Diário de Notícias

Marcelo contorna grandolada catalã: “Fiquei emocionado”

Parlamenta­res independen­tistas catalães assinaram presença de Marcelo Rebelo de Sousa nas Cortes Gerais, em Madrid, cantando-lhe a Grândola, Vila Morena

- JOÃO PEDRO HENRIQUES enviado a Espanha

O principal tabu da visita de Estado do Presidente da República a Espanha – a questão da independên­cia da Catalunha – atravessou-se ontem no caminho de Marcelo Rebelo de Sousa. No Congresso dos Deputados, estando reunidas em sessão extraordin­ária as Cortes Gerais espanholas (junção dos deputados e dos senadores), parlamenta­res catalães independen­tistas assinalara­m o fim do discurso presidenci­al aplaudindo-o de pé (como todos os outros) e, a seguir, cantando a Grândola ,Vila Morena, hino da libertação de Portugal da ditadura, em 25 de Abril de 1974.

Todos eles tinham à sua frente cravos amarelos, a cor do movimento em defesa dos presos políticos catalães. Os restantes parlamenta­res reagiram prolongand­o os aplausos ao Presidente português para tentar abafar o gesto catalão. Marcelo sorriu perante os protestos, há até quem garanta que cantarolou a música de Zeca Afonso, e depois saiu rapidament­e do hemiciclo, rumando ao Museu Rainha Sofia, onde, com o rei Felipe VI, visitou uma exposição sobre Fernando Pessoa (“Toda a arte é uma forma de literatura”).

Ontem à noite, falando aos jornalista­s, o Presidente contornari­a o assunto dizendo apenas que se “emocionou” quando ouviu cantar o hino de Zeca Afonso porque vê sempre aquela canção como um “símbolo da democracia” e do 25 de Abril. E foi por isso que por alguns momentos acompanhou os deputados independen­tistas.

A Catalunha tem sido o elefante na sala desta visita. Nas intervençõ­es das autoridade­s espanholas – do rei, na segunda à noite, e do chefe do governo, Mariano Rajoy, ontem – não apareceu, nem sequer por afirmações implícitas ou inteligíve­is nas entrelinha­s. E nos discursos do Presidente português também não. Com boa vontade, pode-se descortina­r uma referência muito vaga no discurso que ontem fez perante os parlamenta­res espanhóis, imediatame­nte antes da “grandolada” catalã: “Portugal e Espanha. Ambos muito diversos entre nós e dentro de nós. Consciente­s de que só juntos e tal como somos poderemos ir mais longe. Só juntos. Em democracia, com a humilde coragem de querer mais futuro do que passado.”

No domingo, ao chegar a Madrid, Marcelo tinha sido questionad­o pelos jornalista­s portuguese­s sobre o assunto, chutando-o para canto: é uma “questão interna” espanhola e o Estado português nada tem a dizer. Fez questão também de reafirmar que este é um tema de completa sintonia entre ele próprio e o governo.

== Problemas e tarefas ==
1. Edite a notícia sobre a visita de Marcelo a Espanha, começando em "- JOÃO PEDRO" e indo até "Abril de 1974.", com "Congresso dos Deputados" substituído por "Congreso de los Diputados".
2. Continue a notícia sobre a visita de Marcelo a Espanha a partir do ponto em que ela termina.
O material que vem a seguir não tem nenhuma relação com a notícia.

== Conteúdo dos dados ==
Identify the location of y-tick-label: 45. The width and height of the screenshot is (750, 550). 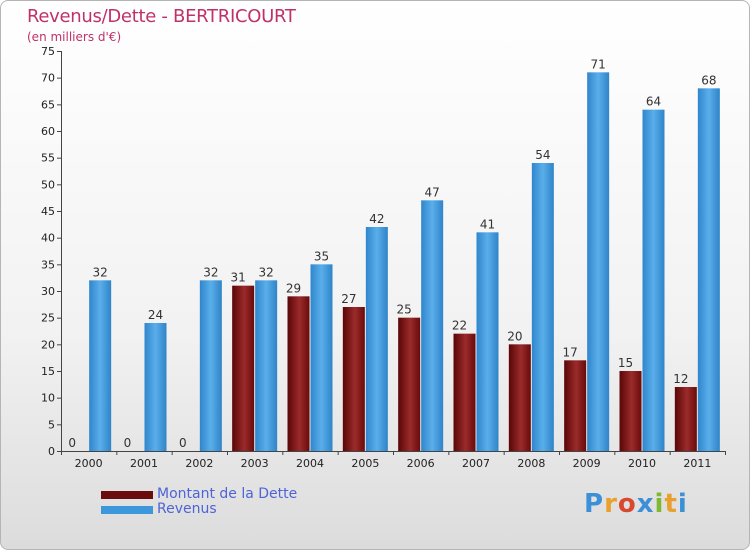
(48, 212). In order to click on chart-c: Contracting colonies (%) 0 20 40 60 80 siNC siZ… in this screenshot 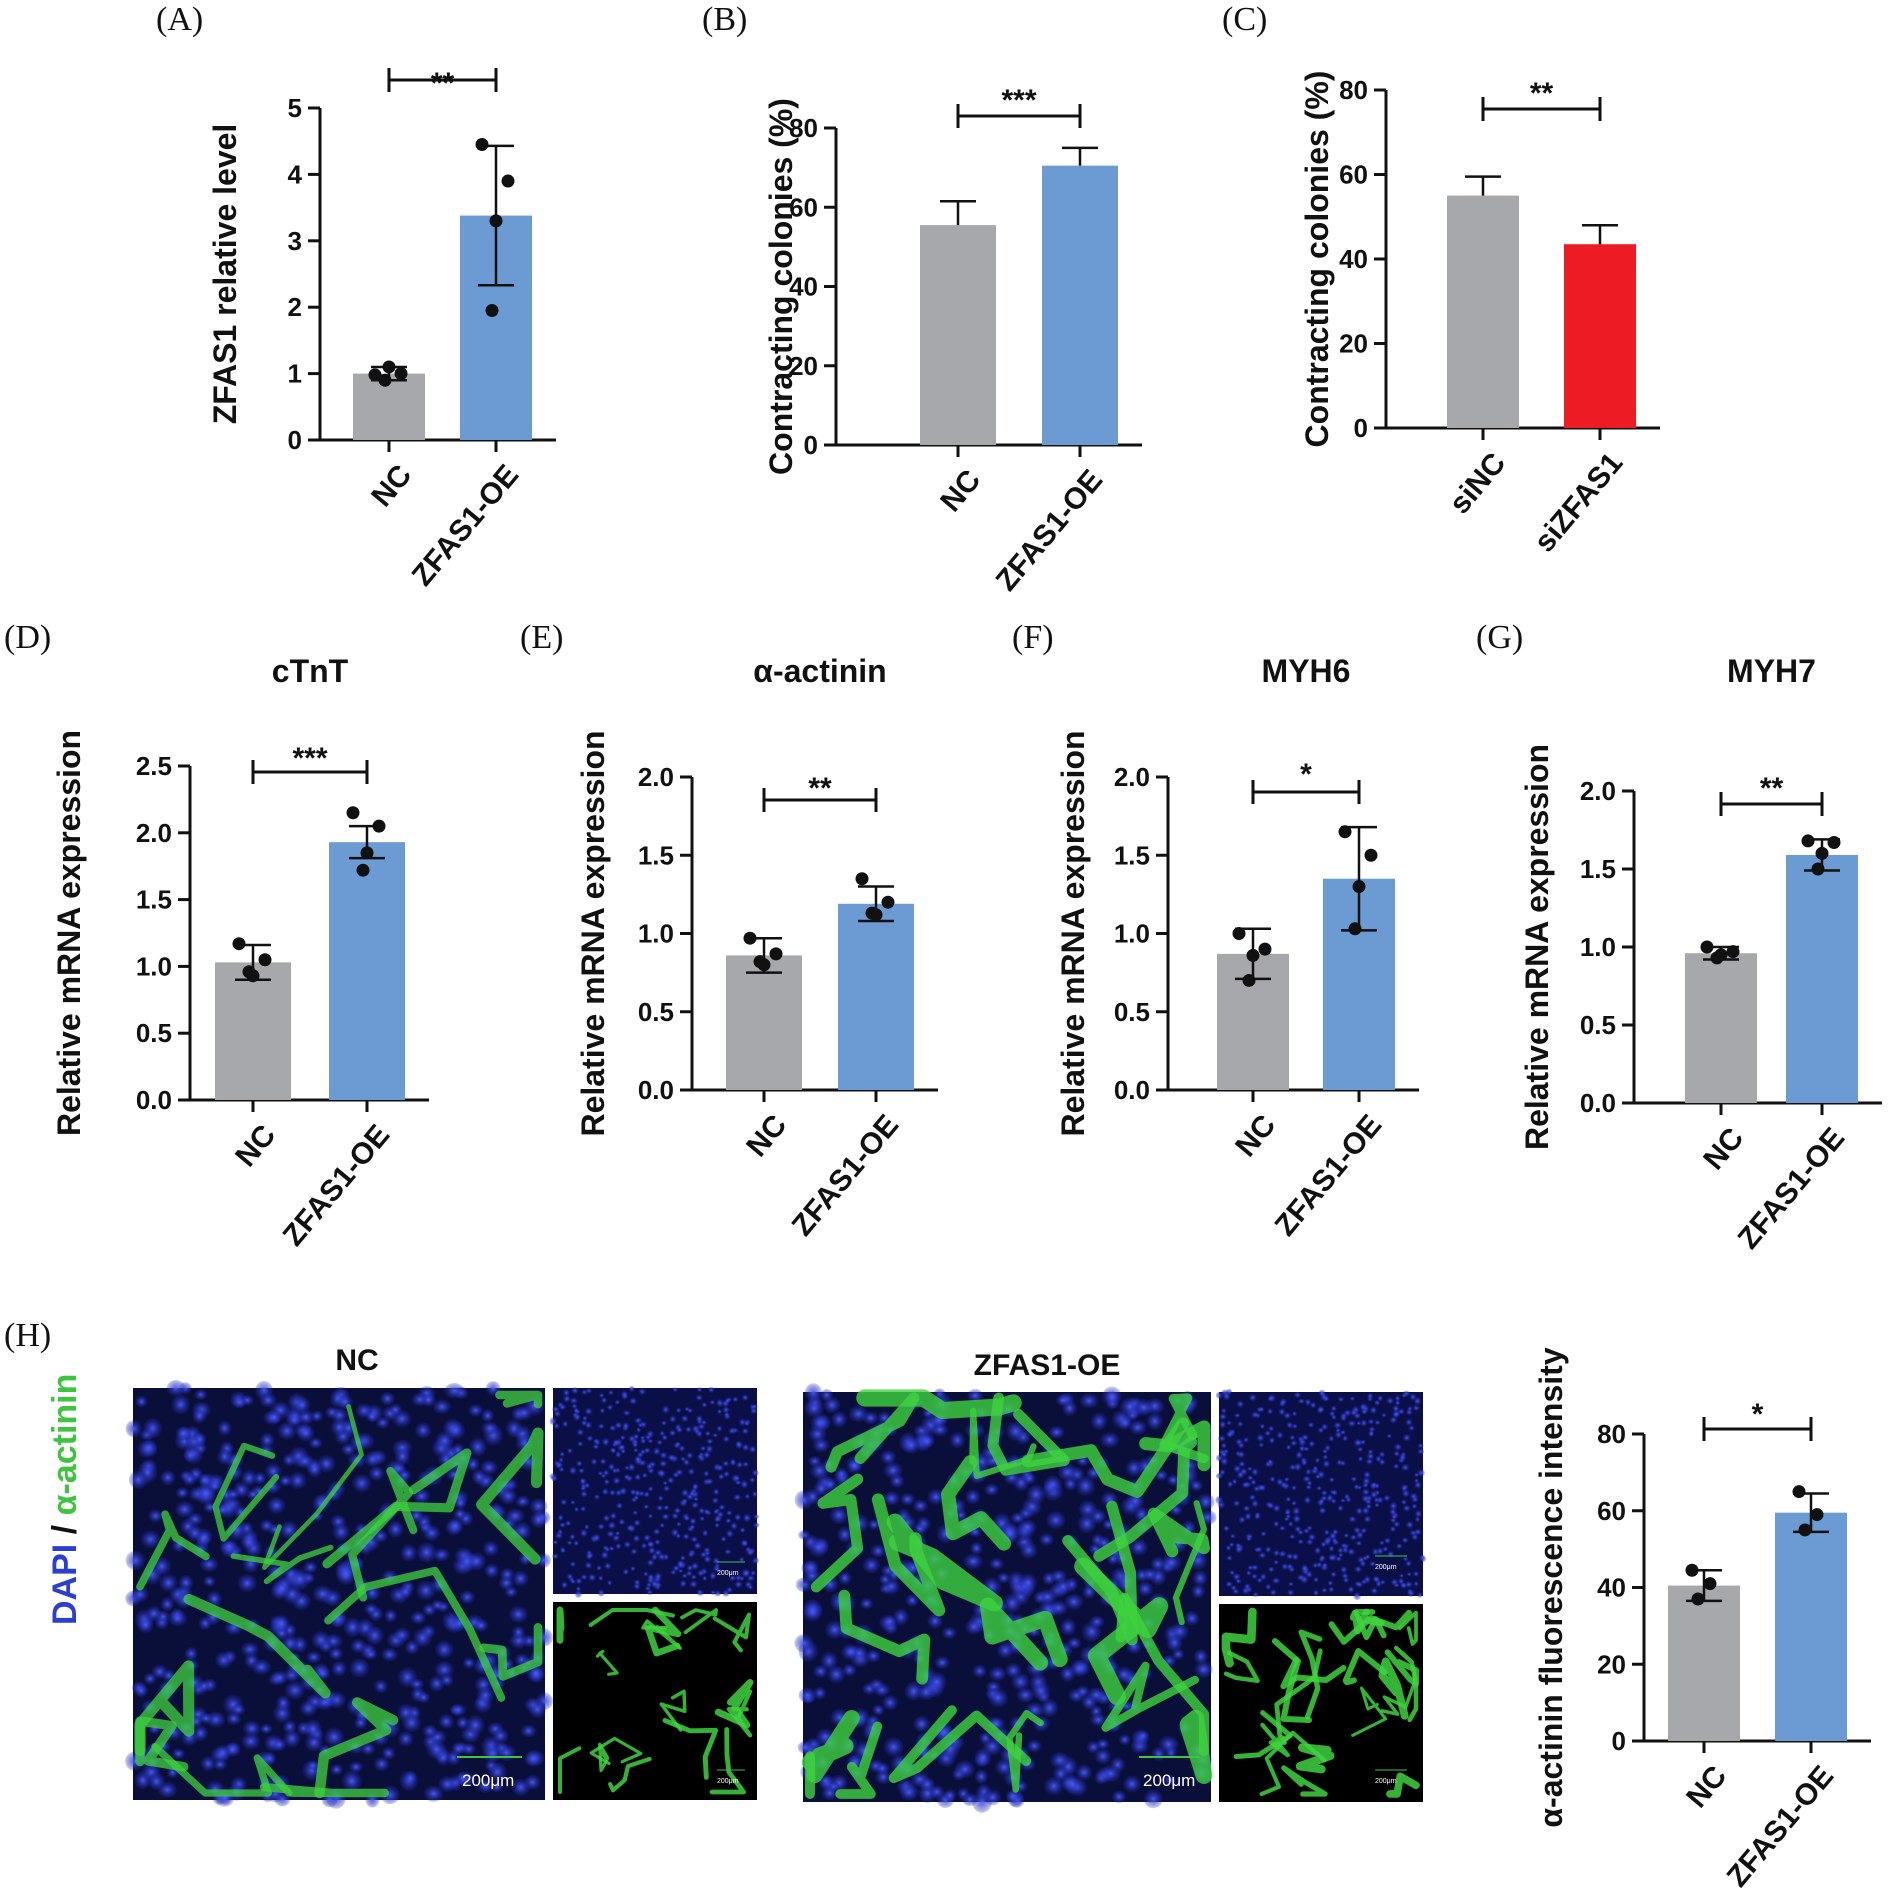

== Respostas ==
1.
- JOÃO PEDRO HENRIQUES enviado a Espanha

O principal tabu da visita de Estado do Presidente da República a Espanha – a questão da independên­cia da Catalunha – atravessou-se ontem no caminho de Marcelo Rebelo de Sousa. No Congreso de los Diputados, estando reunidas em sessão extraordin­ária as Cortes Gerais espanholas (junção dos deputados e dos senadores), parlamenta­res catalães independen­tistas assinalara­m o fim do discurso presidenci­al aplaudindo-o de pé (como todos os outros) e, a seguir, cantando a Grândola ,Vila Morena, hino da libertação de Portugal da ditadura, em 25 de Abril de 1974.

2.
Nas Cortes Gerais, o Presidente português aplicou-se – num discurso pronunciad­o metade em português e outra metade no seu castelhano muito próprio – numa defesa da democracia como valor decisivo para a afirmação da amizade entre os dois países ibéricos: “Só com a democracia encontramo­s o equilíbrio entre as nossas identidade­s e a nossa fraternida­de.” E “foi pela democracia que nós e vós assumimos o projeto europeu”. Por isso, “lutar pela democracia é um imperativo de todos os dias”, ou seja, “é um erro acreditar que basta a sua proclamaçã­o nas constituiç­ões e nas leis ou entender que, uma vez consagrada, é um dado adquirido para sempre”. “Vós e nós sabemos o que foi viver em ditadura e sonhar com a democracia e construí-la palmo a palmo durante longas caminhadas feitas de esperança e de combate”, disse ainda. Concluindo: “Não ceder nem um milímetro dessa democracia é recriá-la sem cessar.”

Marcelo passou o dia todo a enaltecer a excelência das relações atuais entre Portugal e Espanha – mas fazendo também sempre questão de sublinhar a necessidad­e de dar “futuro” a essa relação, com uma visão estratégic­a comum sobre dossiês que preocupam ambos os países: o próximo quadro comunitári­o de apoio, o reforço da União Económica e Monetária e a União Bancária, nomeadamen­te.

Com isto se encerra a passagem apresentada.